Integrating Amazon S3 Tables with Amazon analytics services - Amazon Simple Storage Service
Services or capabilities described in Amazon Web Services documentation might vary by Region. To see the differences applicable to the China Regions, see Getting Started with Amazon Web Services in China (PDF).

Integrating Amazon S3 Tables with Amazon analytics services

This topic covers the prerequisites and procedures needed to integrate your Amazon S3 table buckets with Amazon analytics services. For an overview of how the integration works, see S3 Tables integration overview.

Note

This integration uses the Amazon Glue and Amazon Lake Formation services and might incur Amazon Glue request and storage costs. For more information, see Amazon Glue Pricing.

Additional pricing applies for running queries on your S3 tables. For more information, see pricing information for the query engine that you're using.

Prerequisites for integration

The following prerequisites are required to integrate table buckets with Amazon analytics services:

Important

When creating tables, make sure that you use all lowercase letters in your table names and table definitions. For example, make sure that your column names are all lowercase. If your table name or table definition contains capital letters, the table isn't supported by Amazon Lake Formation or the Amazon Glue Data Catalog.

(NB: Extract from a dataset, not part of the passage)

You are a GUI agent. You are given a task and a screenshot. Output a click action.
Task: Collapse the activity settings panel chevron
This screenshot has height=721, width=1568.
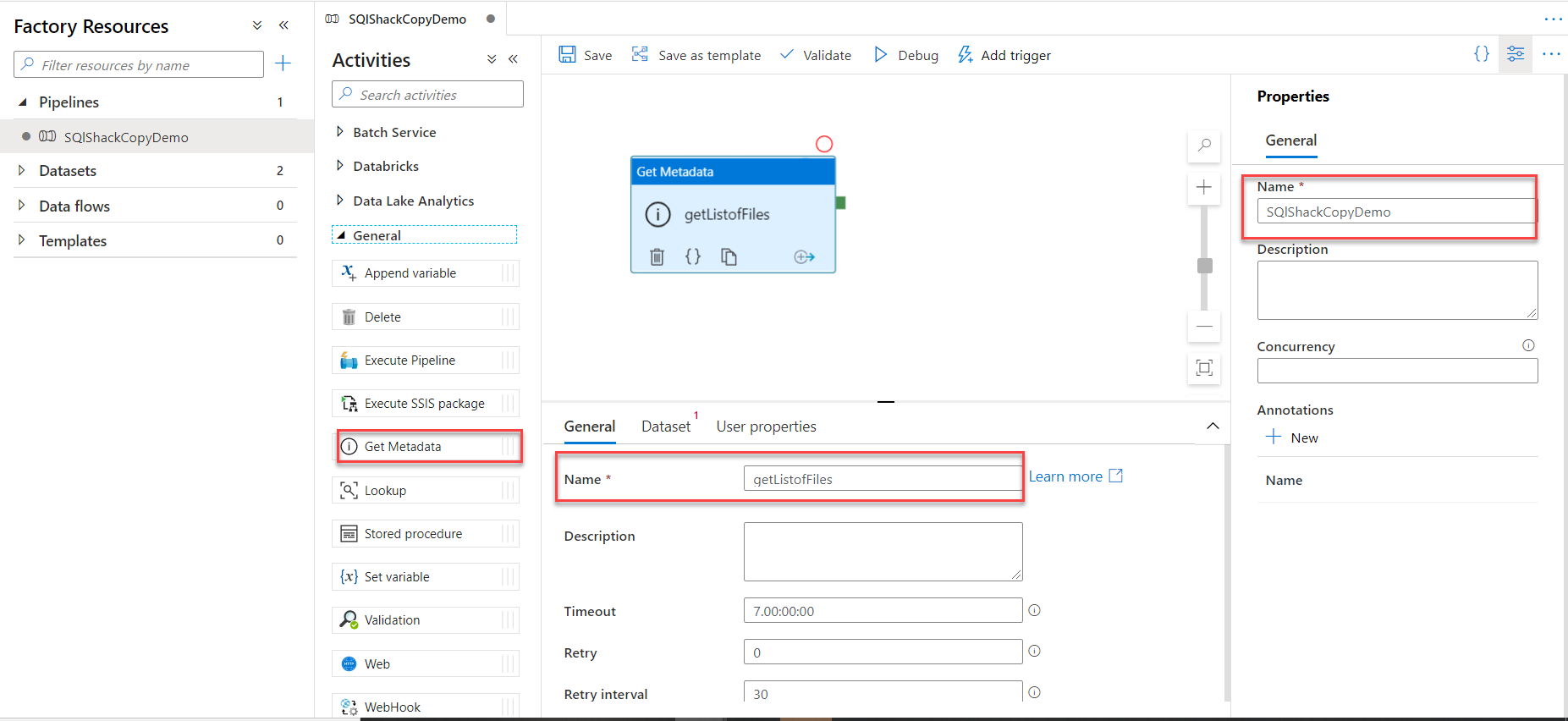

In this case, your table won't be visible to Amazon analytics services such as Amazon Athena, even if your table buckets are integrated with Amazon analytics services.

If your table definition contains capital letters, you receive the following error message when running a SELECT query in Athena: "GENERIC_INTERNAL_ERROR: Get table request failed: com.amazonaws.services.glue.model.ValidationException: Unsupported Federation Resource - Invalid table or column names."

Integrating table buckets with Amazon analytics services

This integration must be done once per Amazon Region.

Important

The Amazon analytics services integration now uses the WithPrivilegedAccess option in the registerResource Lake Formation API operation to register S3 table buckets. The integration also now creates the s3tablescatalog catalog in the Amazon Glue Data Catalog by using the AllowFullTableExternalDataAccess option in the CreateCatalog Amazon Glue API operation.

If you set up the integration with the preview release, you can continue to use your current integration. However, the updated integration process provides performance improvements, so we recommend migrating. To migrate to the updated integration, see Migrating to the updated integration process.

  1. Open the Amazon S3 console at https://console.amazonaws.cn/s3/.

  2. In the left navigation pane, choose Table buckets.

  3. Choose Create table bucket.

    The Create table bucket page opens.

  4. Enter a Table bucket name and make sure that the Enable integration checkbox is selected.

  5. Choose Create table bucket. Amazon S3 will attempt to automatically integrate your table buckets in that Region.

The first time that you integrate table buckets in any Region, Amazon S3 creates a new IAM service role on your behalf. This role allows Lake Formation to access all table buckets in your account and federate access to your tables in Amazon Glue Data Catalog.

To integrate table buckets using the Amazon CLI

The following steps show how to use the Amazon CLI to integrate table buckets. To use these steps, replace the user input placeholders with your own information.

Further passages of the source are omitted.